• Work required
Retype, without changes, every line from the line that contains "Given: Click Blobby" through the final line of the records. Exclude pictures.

• Stored data
# # # # # # #

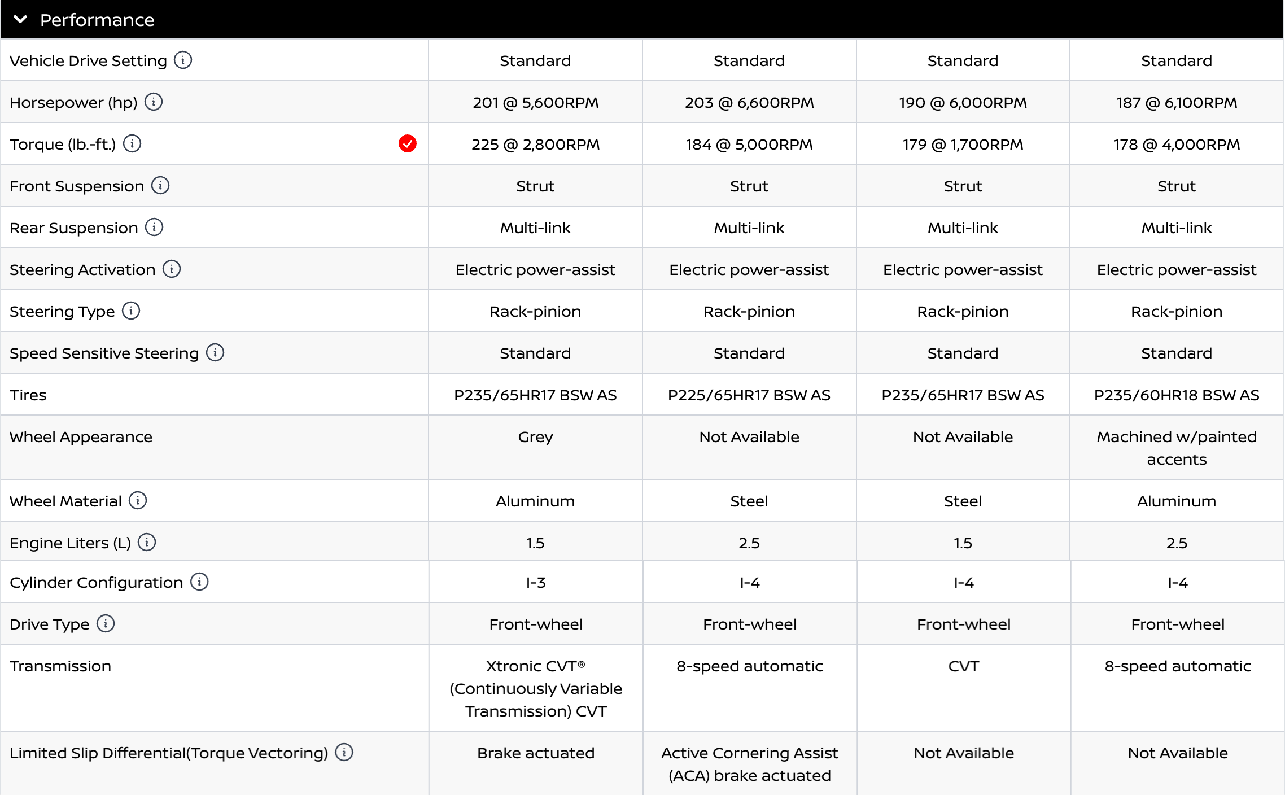
Task: Click the Transmission row label
Action: tap(60, 666)
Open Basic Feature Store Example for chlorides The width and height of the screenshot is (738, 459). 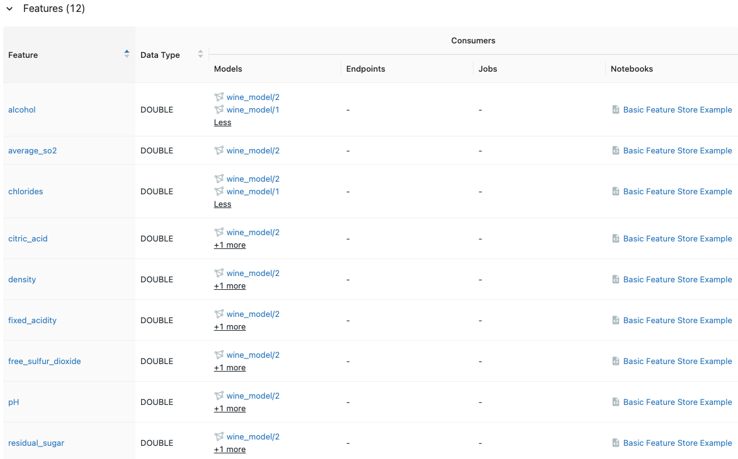[678, 191]
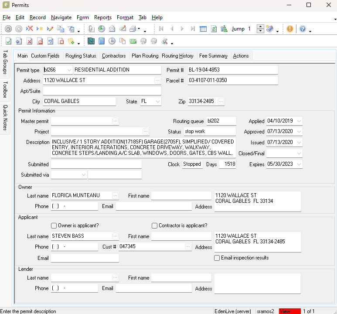Switch to the Fee Summary tab
The image size is (337, 314).
coord(213,56)
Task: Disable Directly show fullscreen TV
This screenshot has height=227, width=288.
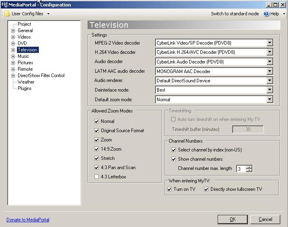Action: 206,189
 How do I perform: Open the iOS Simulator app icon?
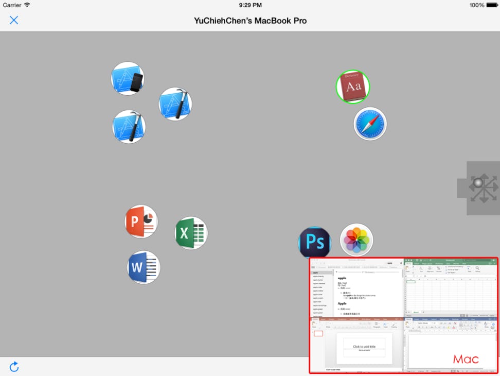(128, 79)
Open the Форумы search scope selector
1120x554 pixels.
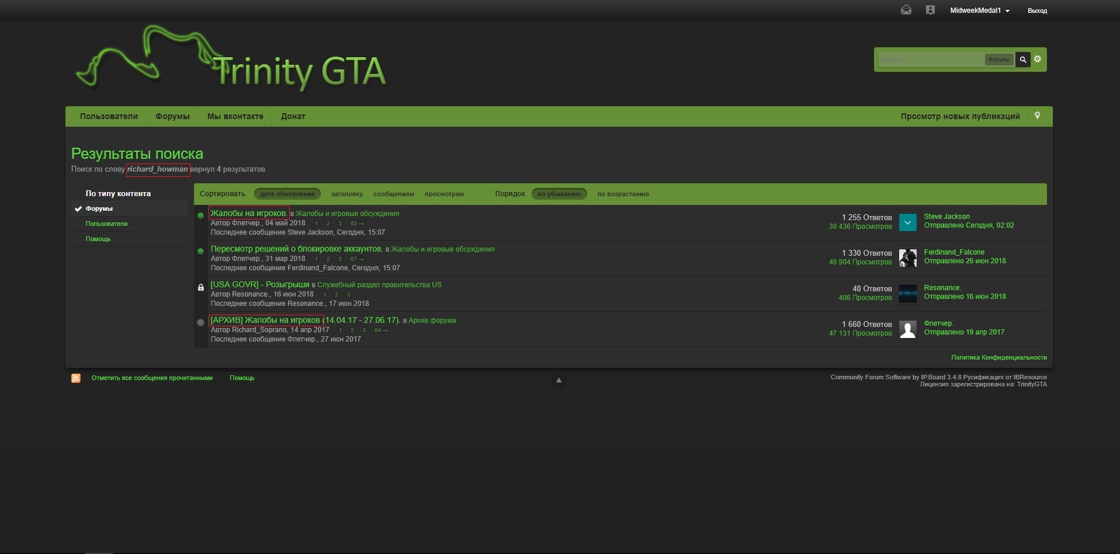click(x=998, y=60)
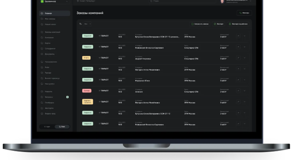The image size is (293, 160).
Task: Click the Экспорт button with file icon
Action: 219,24
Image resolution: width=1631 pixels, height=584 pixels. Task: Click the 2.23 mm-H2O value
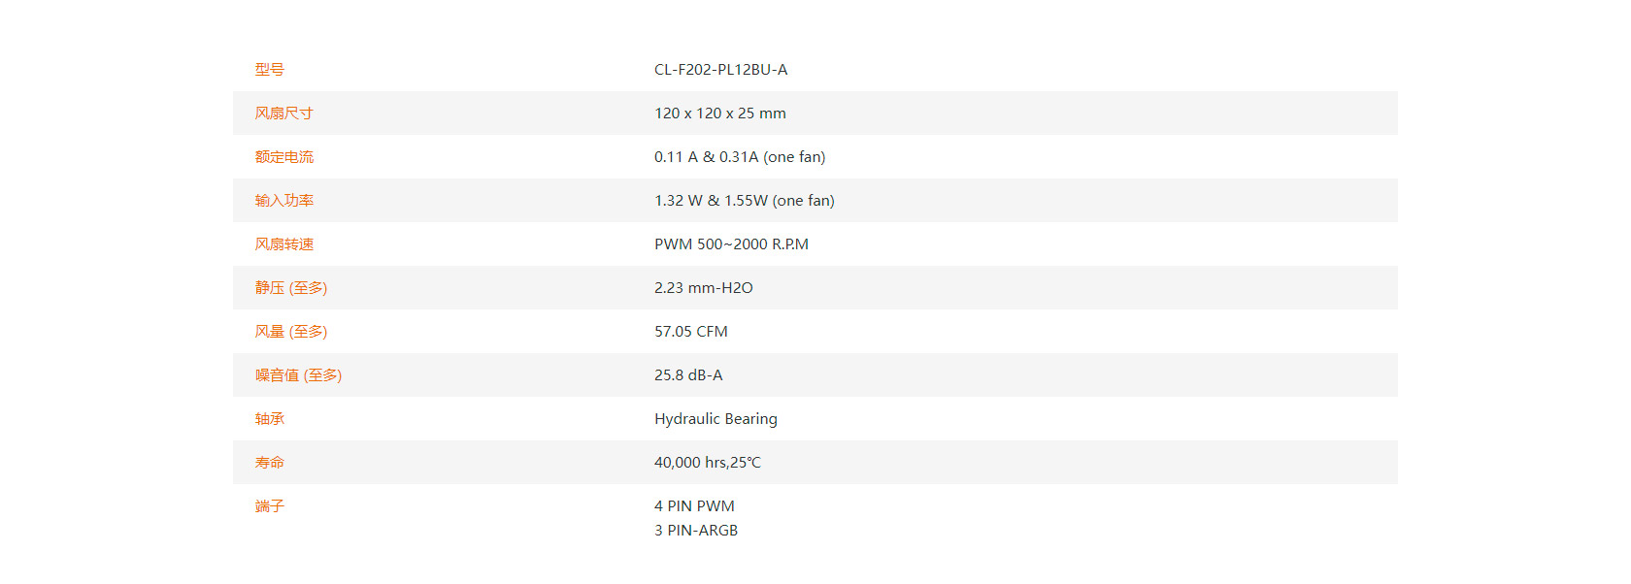click(x=703, y=288)
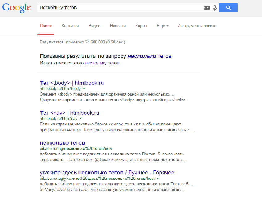Switch to the Видео tab
The image size is (262, 197).
point(94,26)
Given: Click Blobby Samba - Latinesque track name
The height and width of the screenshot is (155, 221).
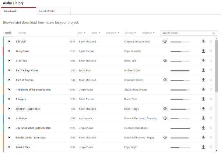Looking at the screenshot, I should [31, 138].
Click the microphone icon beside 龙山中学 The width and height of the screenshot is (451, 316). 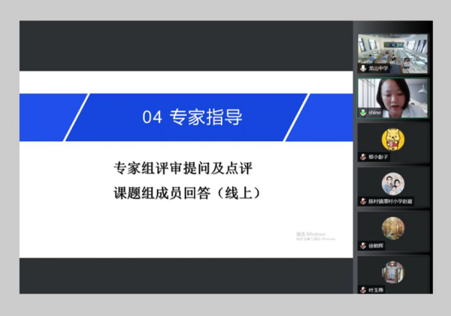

# # # # # # #

• Result of the task
Given: Click Blobby Samba - Latinesque track name
The height and width of the screenshot is (155, 221).
Looking at the screenshot, I should [31, 138].
Click the microphone icon beside 龙山中学 The width and height of the screenshot is (451, 316). 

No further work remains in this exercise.